● **What is being asked**
Copy every line of the items below, requests included, shifting each coordinate in the answers by -5. Omit the pictures from your reply.

● **Element and text position data**
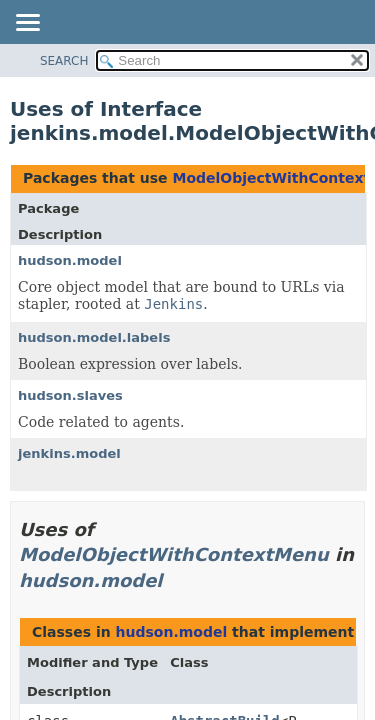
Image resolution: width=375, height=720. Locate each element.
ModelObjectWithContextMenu (174, 554)
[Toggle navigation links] (27, 24)
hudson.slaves (70, 395)
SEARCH (64, 61)
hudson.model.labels (94, 337)
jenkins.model (69, 453)
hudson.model (70, 260)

● **Result below**
Image resolution: width=375, height=720. Locate each element.
ModelObjectWithContextMenu (169, 549)
[Toggle navigation links] (22, 19)
hudson.slaves (65, 390)
SEARCH (59, 56)
hudson.model.labels (89, 332)
jenkins.model (64, 448)
hudson.model (65, 255)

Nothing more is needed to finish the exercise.